You don't need the x == 0 special case.

Performance

Your question is based on a faulty premise. The FMUL (floating-point multiplication) and FADD (floating-point addition) instructions take the same number of clock cycles on x87-compatible processors, pretty much universally.

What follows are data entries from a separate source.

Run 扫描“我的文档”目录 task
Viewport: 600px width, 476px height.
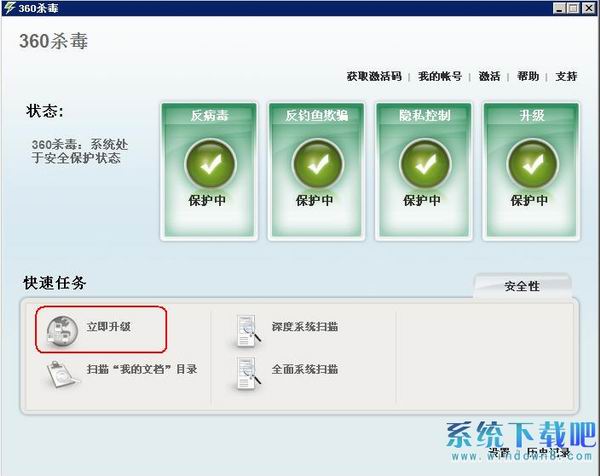[142, 369]
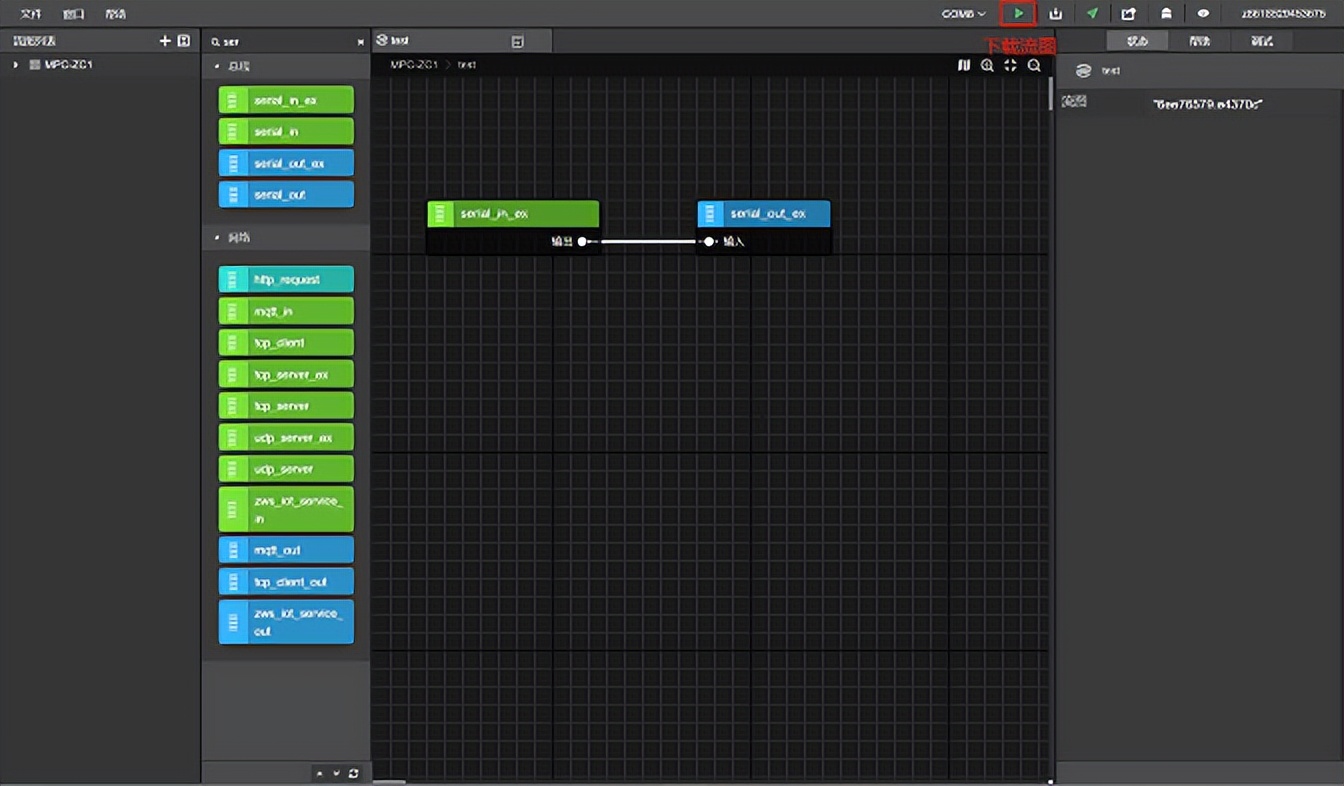The width and height of the screenshot is (1344, 786).
Task: Select the serial_in_ex node on canvas
Action: coord(513,214)
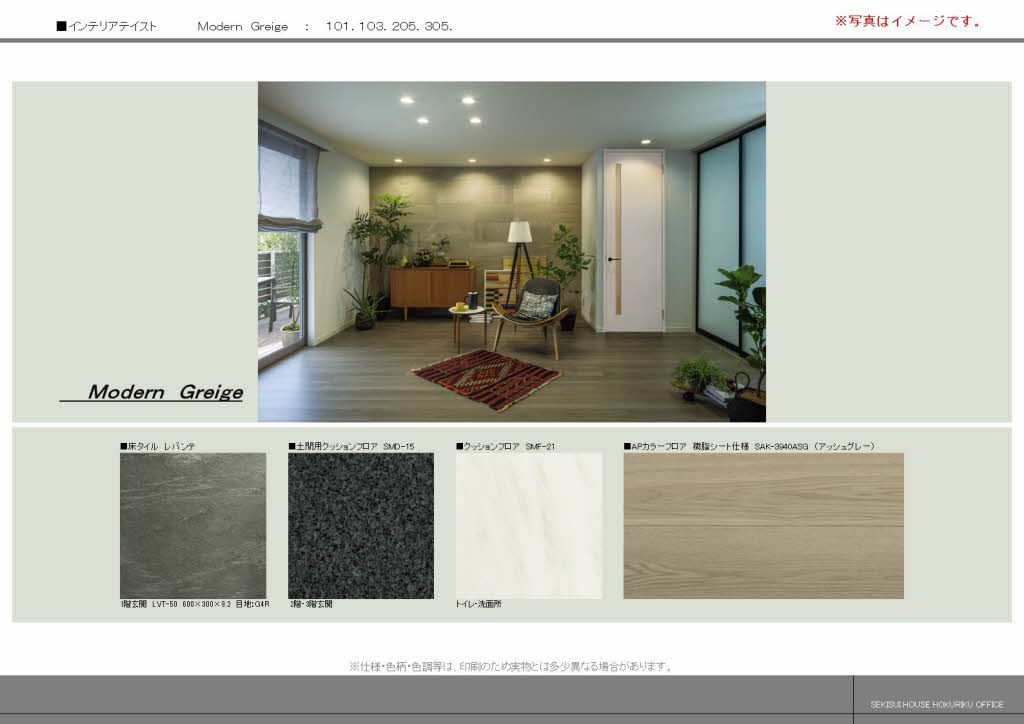
Task: Click the red 写真はイメージです notice
Action: tap(907, 21)
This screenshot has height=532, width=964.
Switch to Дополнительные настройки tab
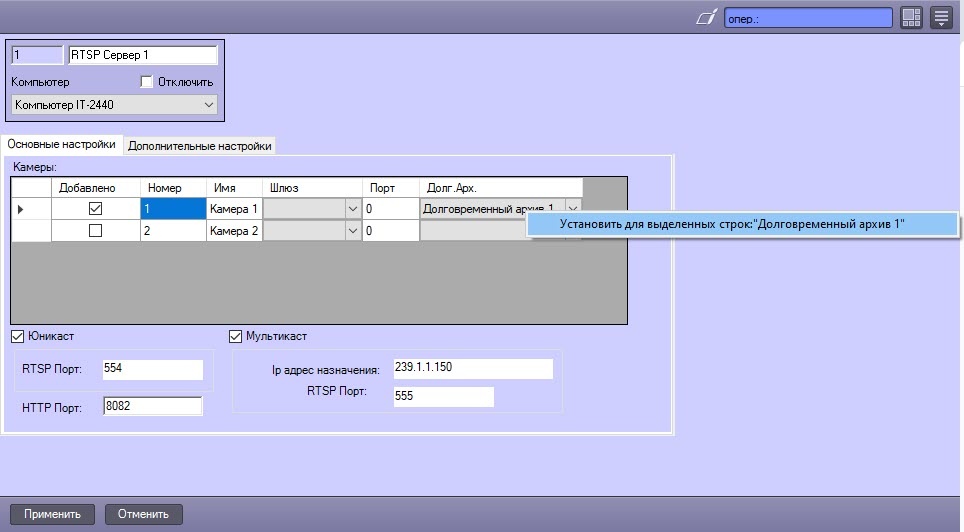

The only time performance would be a concern is when n is large. In such circumstances, you would be better off using the pow() function, which probably works using logarithms. For comparison, I ran the following benchmark:

#include <cmath>
#include <iostream>
#include <random>
#include <sys/time.h>
#include <vector>

double powerWithIntExponent(double base, int exponent)
{
    if(exponent == 0)
        return 1;
    if (exponent == 1)
        return base;

    double result = powerWithIntExponent(base, exponent >> 1);
    result *= result;
    if ((exponent & 0x1) == 1) {
        result *= base;
    }
    return result;
}

std::vector<double> randomNumbers(size_t len, double min, double max) {
    std::default_random_engine generator;
    std::uniform_real_distribution<double> distribution(min, max);
    std::vector<double> results(len);
    for (int i = 0; i < len; ++i) {
        results[i] = distribution(generator);
    }
    return results;
}

std::vector<int> randomNumbers(size_t len, int min, int max) {
    std::default_random_engine generator;
    std::uniform_int_distribution<int> distribution(min, max);
    std::vector<int> results(len);
    for (int i = 0; i < len; ++i) {
        results[i] = distribution(generator);
    }
    return results;
}

int main() {
    const size_t len = 10000000;
    std::vector<double> xs = randomNumbers(len, 1e-5, 500.0);
    std::vector<int>    ns = randomNumbers(len, 0, 50);
    std::vector<double> r1(len), r2(len);

    timeval t1, t2;
    double elapsedMillis;

    gettimeofday(&t1, NULL);
    for (int i = 0; i < len; ++i) {
        r2[i] = pow(xs[i], ns[i]);
    }
    gettimeofday(&t2, NULL);
    elapsedMillis = (t2.tv_sec  - t1.tv_sec)  * 1000 +
                    (t2.tv_usec - t1.tv_usec) / 1000;
    std::cout << "pow(): " << elapsedMillis << std::endl;
    gettimeofday(&t1, NULL);

    for (int i = 0; i < len; ++i) {
        r1[i] = powerWithIntExponent(xs[i], ns[i]);
    }
    gettimeofday(&t2, NULL);
    elapsedMillis = (t2.tv_sec  - t1.tv_sec)  * 1000 +
                    (t2.tv_usec - t1.tv_usec) / 1000;
    std::cout << "powerWithIntExponent(): " << elapsedMillis << std::endl;

}

On my machine, your powerWithIntExponent() runs about 20% slower. Of course, the results will differ widely depending on what range you choose for n.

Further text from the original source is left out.